There are so many reasons why the gospel is such good news. For me, one reason that tops the list is the relief of actually being able to tell the truth. It’s refreshing to be given permission to be respectively blunt, or to ‘tell it like it is’, rather than trying to put a spin on things to hide the truth.
I remember being puzzled as a child, when I heard my teachers bending and twisting the stories of Old Testament characters in an attempt to make appear as heroes who were blessed by God because of their faithfulness. I remember one example in Sunday School when a certain story about King David was up for another “flannel-board incarnation”. In this particular account, David took Bathsheba (a married woman), impregnated her, and then turned around and had her husband killed. There was no way to justify David’s actions in this situation, so the spin was simply that it was David’s sincere repentance (only after being confronted by the Prophet Nathan) which made him right with God again. It was David’s sorrow over his sin that prompted God to call him “a man after His own heart“, and this is what we should strive to imitate if and when we sin so that we, too, can be right with God once more.
The facts are, however, that after the Prophet Nathan exposed David’s sin, David simply admitted, “I have sinned against the Lord“. Nathan then told him, “The Lord has taken away your sin; you will not die. But since you have shown total contempt for the Lord by this affair, the son that is born to you must die.”
“David’s sin had already been taken away. It was not the depth of David’s sincerity in repentance which prodded God to forgive him. It was God’s grace, and His grace alone.”
It’s a relief now for me to revisit Old Testament accounts and see them for what they are – the long trail of God’s great faithfulness in the face of the great unfaithfulness – a trail that stretches from the beginning of creation to you and me.
“For through him we both have access in one Spirit to the Father. So then you are no longer strangers and aliens, but you are fellow citizens with the saints and members of the household of God, built on the foundation of the apostles and prophets, Christ Jesus himself being the cornerstone, in whom the whole structure, being joined together, grows into a holy temple in the Lord. In him you also are being built together into a dwelling place for God by the Spirit.”

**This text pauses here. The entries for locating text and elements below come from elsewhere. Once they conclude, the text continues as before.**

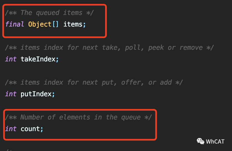Click the 'Object[]' type name

(43, 24)
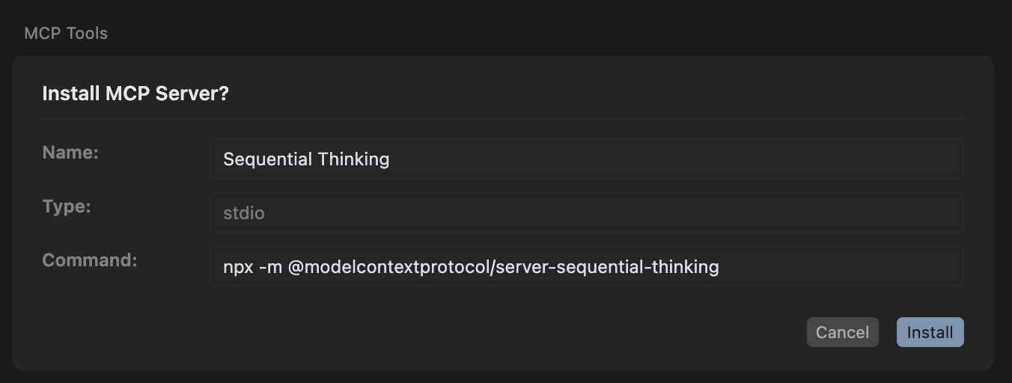This screenshot has width=1012, height=383.
Task: Focus the Command input field
Action: 586,266
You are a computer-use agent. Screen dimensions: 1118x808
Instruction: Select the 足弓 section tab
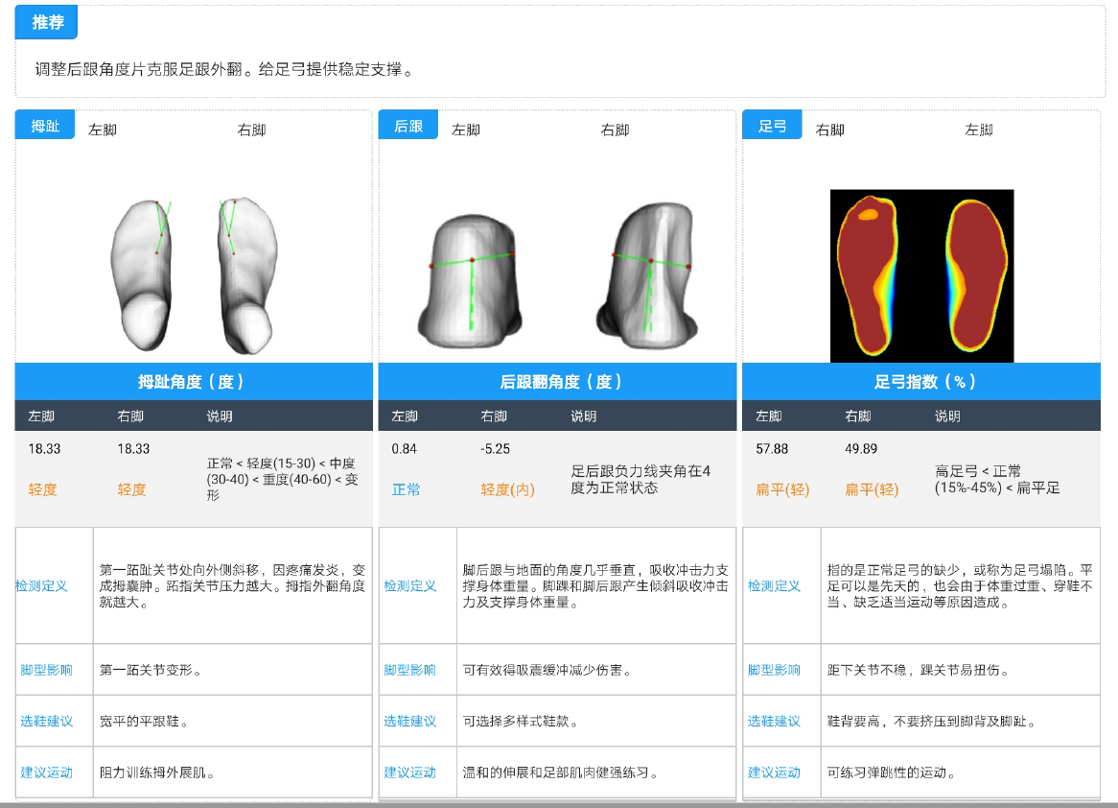(772, 126)
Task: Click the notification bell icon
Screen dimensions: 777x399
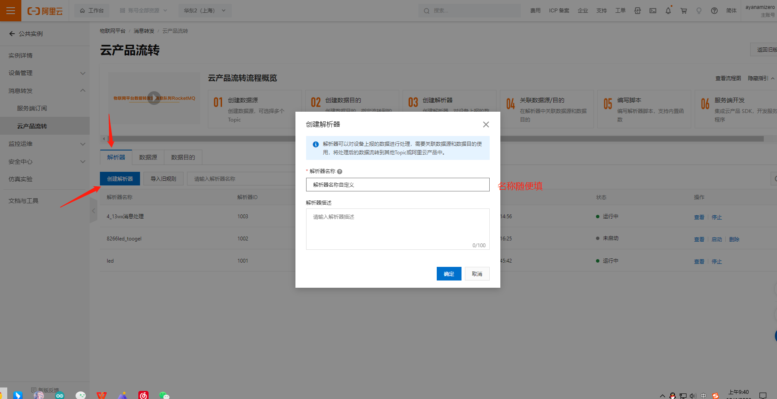Action: click(668, 11)
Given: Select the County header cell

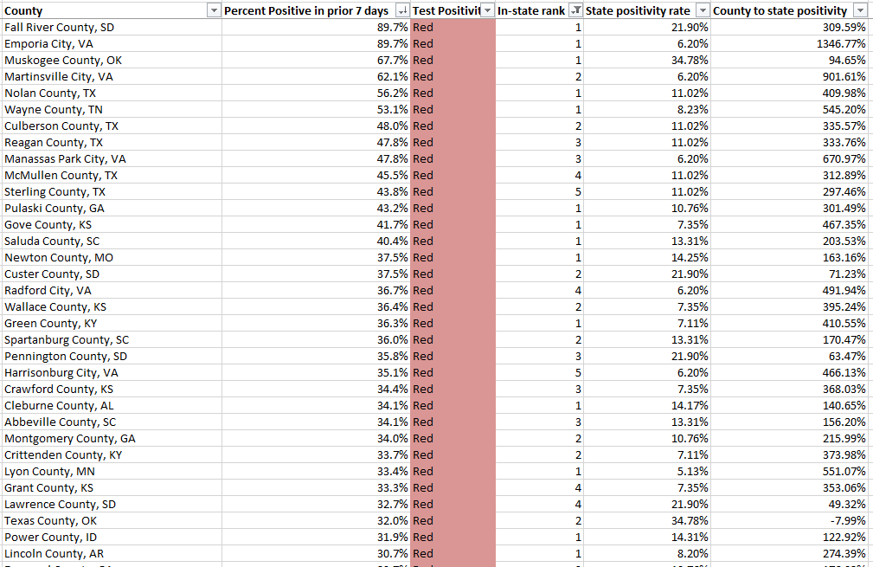Looking at the screenshot, I should tap(112, 10).
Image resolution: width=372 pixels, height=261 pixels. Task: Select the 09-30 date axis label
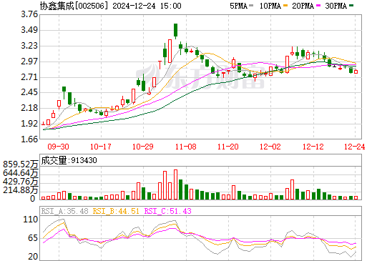point(59,147)
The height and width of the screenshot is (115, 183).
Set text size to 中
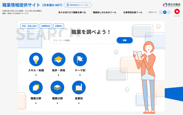[165, 12]
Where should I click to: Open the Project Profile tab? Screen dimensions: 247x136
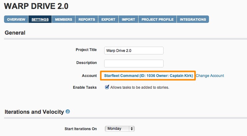point(158,19)
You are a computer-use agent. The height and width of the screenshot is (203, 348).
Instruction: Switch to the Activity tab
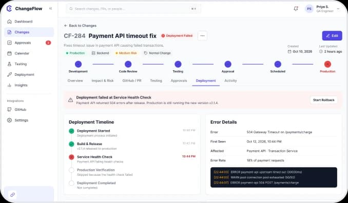coord(230,80)
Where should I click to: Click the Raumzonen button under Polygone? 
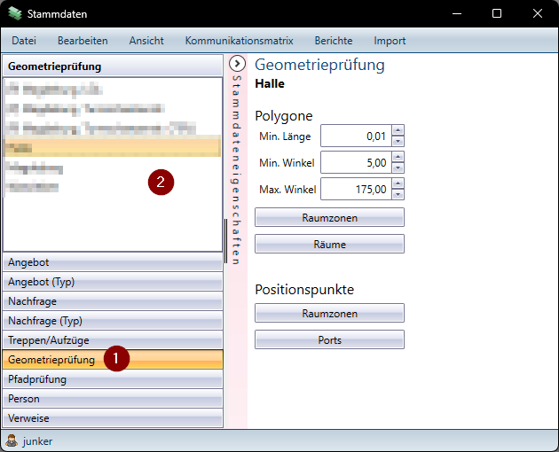[x=329, y=217]
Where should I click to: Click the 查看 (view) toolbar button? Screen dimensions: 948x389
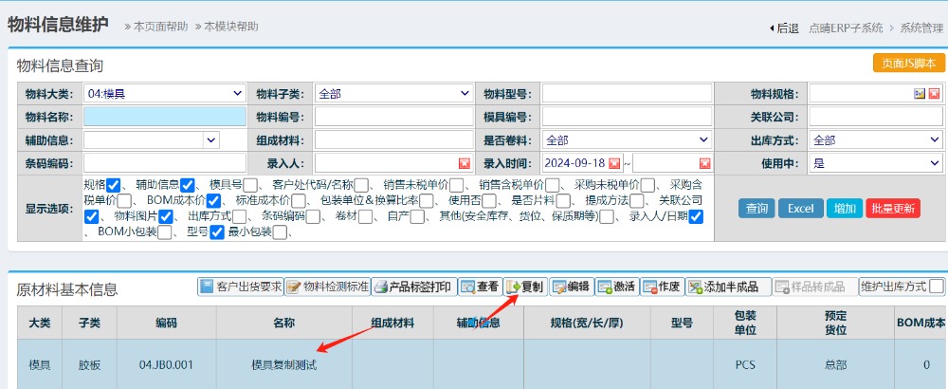(x=481, y=287)
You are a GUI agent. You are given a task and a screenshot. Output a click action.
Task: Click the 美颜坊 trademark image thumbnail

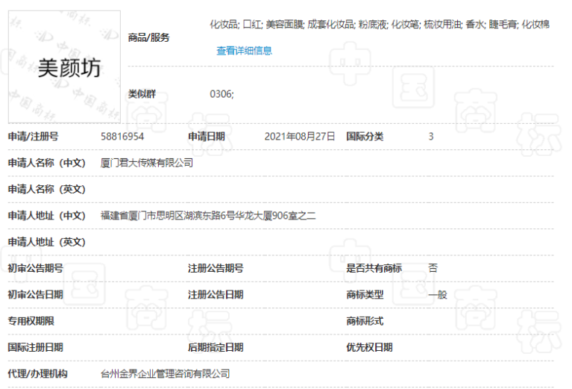(x=64, y=66)
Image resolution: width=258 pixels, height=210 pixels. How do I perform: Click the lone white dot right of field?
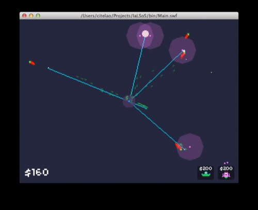click(x=212, y=73)
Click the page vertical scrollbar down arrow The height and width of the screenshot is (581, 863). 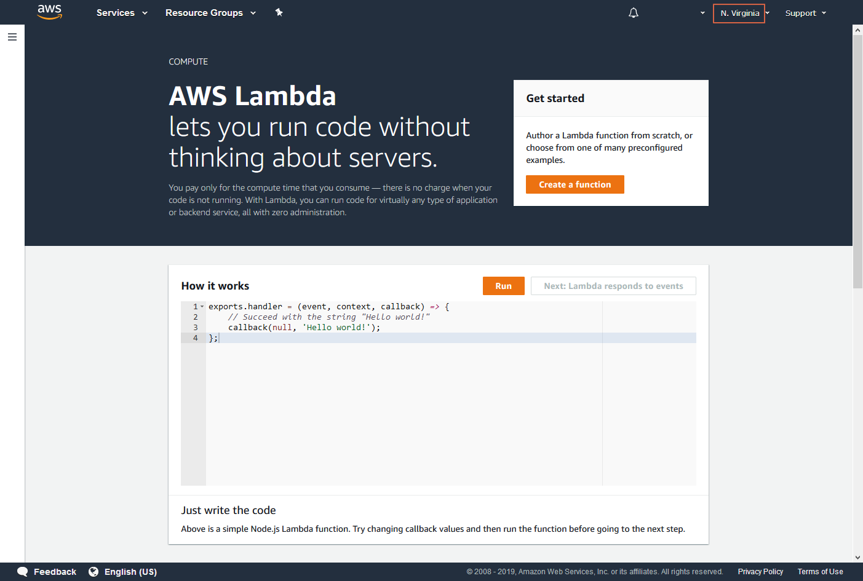tap(857, 558)
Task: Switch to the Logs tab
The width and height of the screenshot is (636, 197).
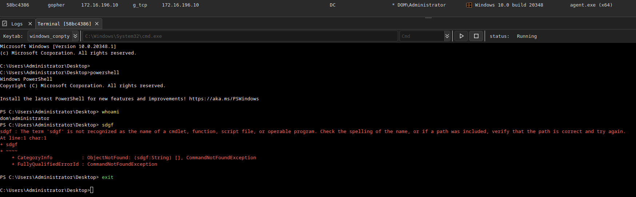Action: click(x=17, y=24)
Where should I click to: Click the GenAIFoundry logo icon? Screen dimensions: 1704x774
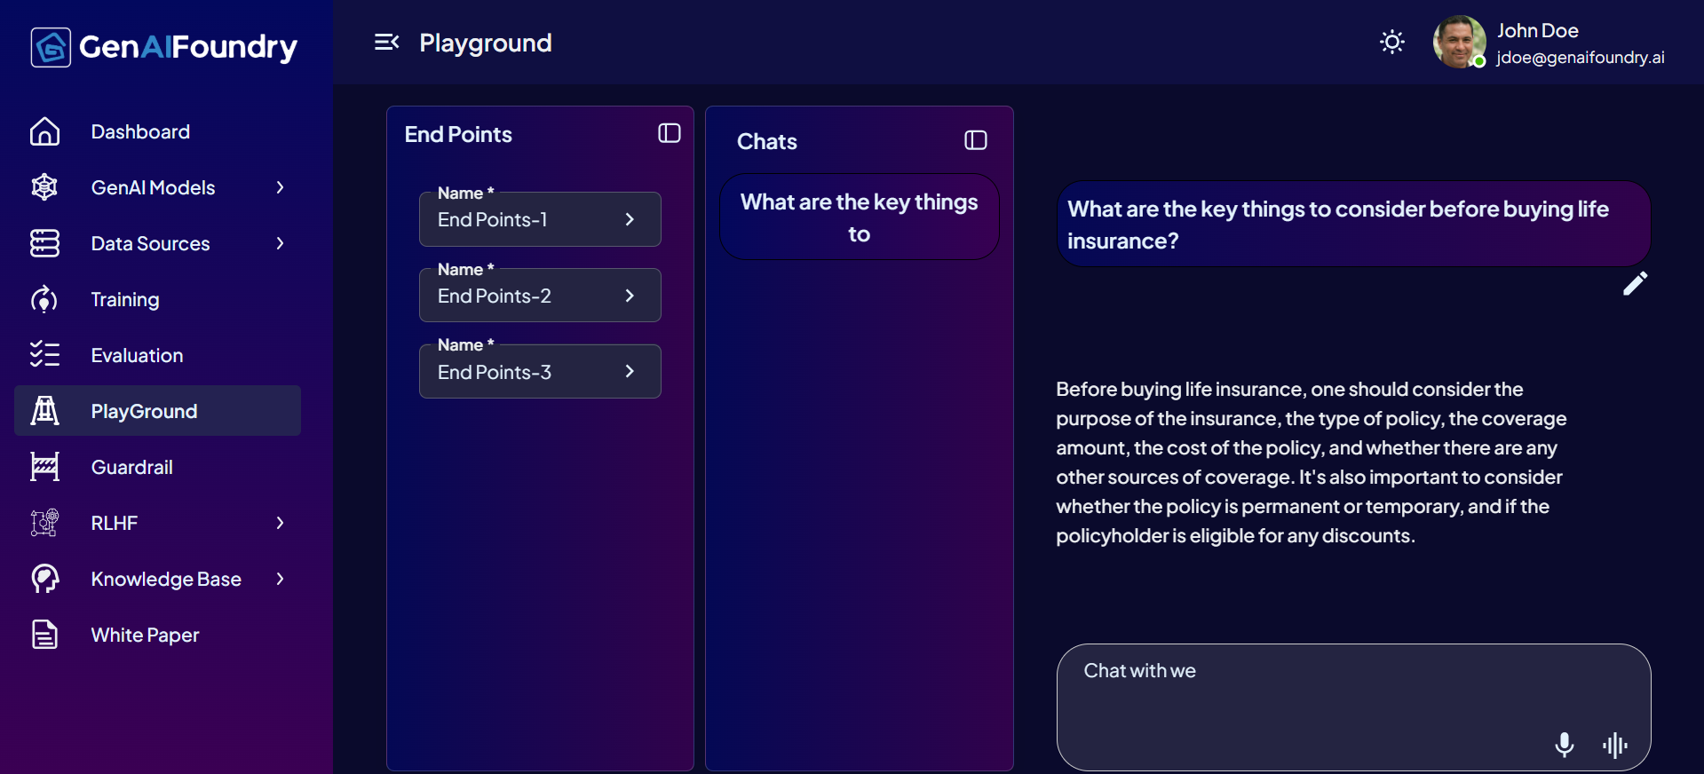coord(51,47)
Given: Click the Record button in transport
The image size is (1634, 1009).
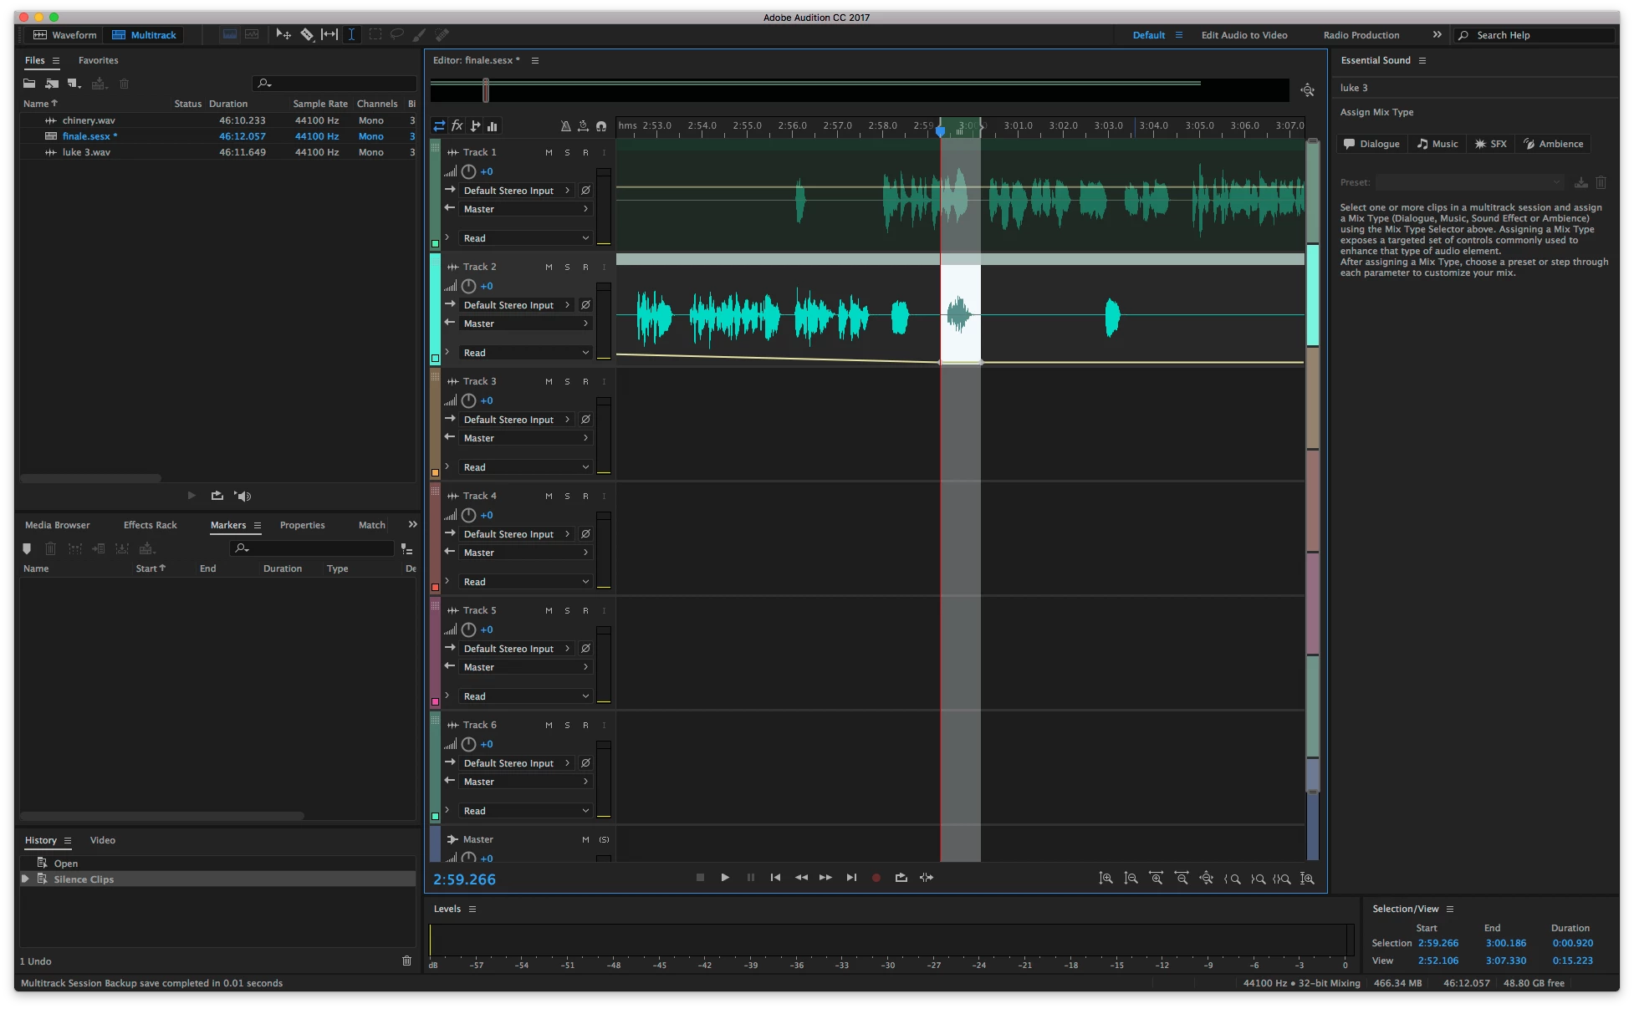Looking at the screenshot, I should tap(876, 878).
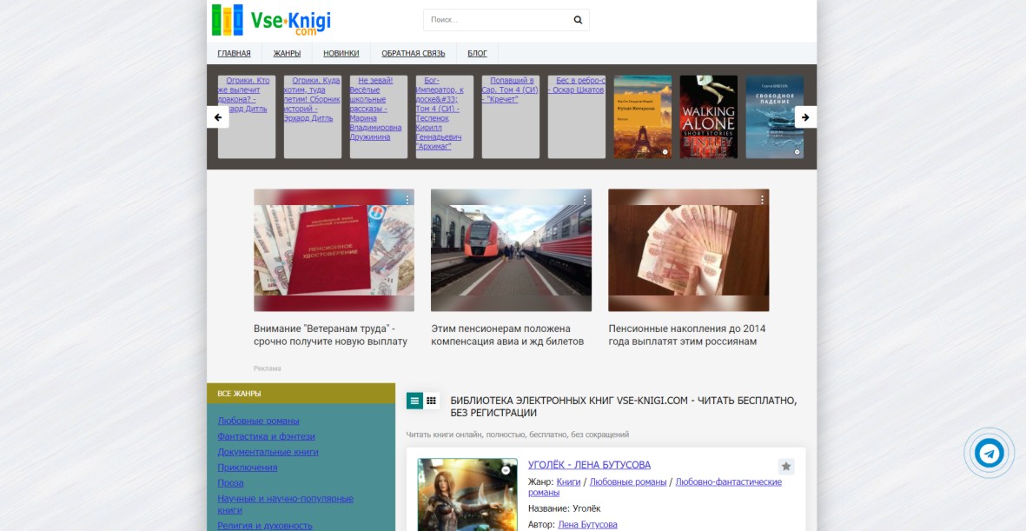
Task: Open the Telegram chat floating icon
Action: (989, 453)
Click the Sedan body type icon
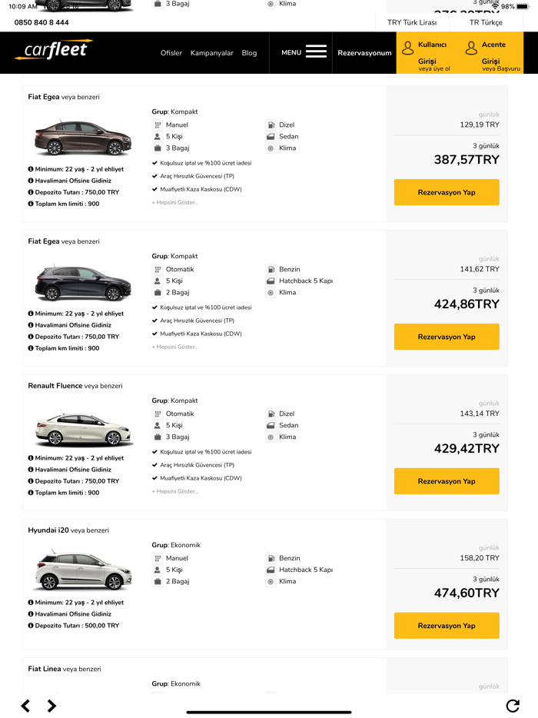This screenshot has height=718, width=538. click(x=270, y=136)
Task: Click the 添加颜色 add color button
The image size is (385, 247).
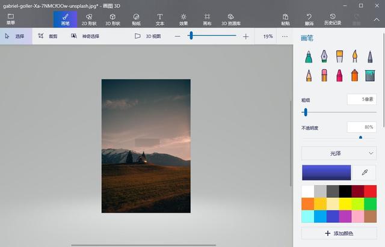Action: point(339,233)
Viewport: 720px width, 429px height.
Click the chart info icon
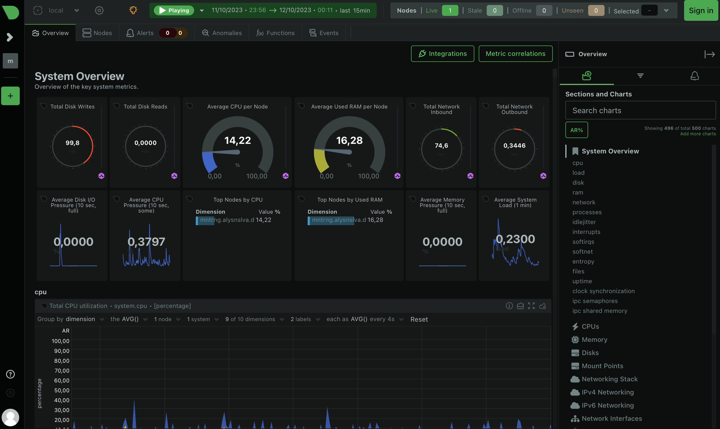[509, 306]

The gospel is far more than a “too good to be true” story. It is so amazing that it defies all normal human logic and intuition. It’s the spiritual miracle of miracles that becomes the normal identity of all of God’s blood-bought children by grace.
It’s amazing enough that we are forgiven and accepted by God, by grace, and His grace alone. There is nothing natural about this. We tend to automatically think we have to work our way into God’s favor and earn our way into his presence, but the gospel message is anything but natural. It’s the story of rebels who not only don’t desire a relationship with God, but who couldn’t possibly earn it even if they did.
This is a story of divine intervention, of divine substitution, of divine sacrifice, and of divine grace. It is a story of God sending his Son to live as we were supposed to live, to die the death that each of us deserves, to satisfy God’s righteous requirement and appease his anger, and to rise out of the grave, conquering sin and death.
It is a story of incredible patience, tenderness, compassion, love, mercy, and grace – forgiveness granted, acceptance secured, and righteousness given to those who could not have merited any of it on their own.
As amazing as the grace of forgiveness and acceptance of God are, there is still much more amazing grace to this story. God knew that the dilemma of our sin was such a deep personal moral disaster that it was not enough to simply forgive us. That forgiveness should never be minimized, but God knew we needed more. He knew that after our forgiveness and acceptance, we would need help on a day-to-day basis. He knew we would need rescue, strength, wisdom, and deliverance. So he didn’t just forgive us.
He didn’t just accept us.
He came to us and made us the place where he dwells.
Paul says it well:
“It is no longer I who live, but Christ who lives in me.” – Galatians 2:20
I don’t think we talk about this enough. I don’t think we celebrate this reality enough.
As Christians (and ultimately by grace) we are the temple of the Most High God. By grace, he lives in us. By grace, his power is at our disposal. By grace, he fights on our behalf even if we don’t have the sense to do so. By grace, he works within us to complete the labor of grace that he has already begun in us and will work to completion through us. By grace, he animates us to desire and do what is right even after we have lived in the wrong. By grace, he exposes us and by grace he convicts us.
Only by grace are we able to choose and do what is right – simply because he lives in us and gives us the power to do so. He hasn’t just forgiven us, he’s taken up residence in us, and in that fact, there is true, real, tangible, mind-blowing hope.
The gospel message isn’t “too good to be true”.
It’s “too good not to be”…true.
Let us live in light of that simple, yet profoundly complex fact.
Let us live in light of God’s grace.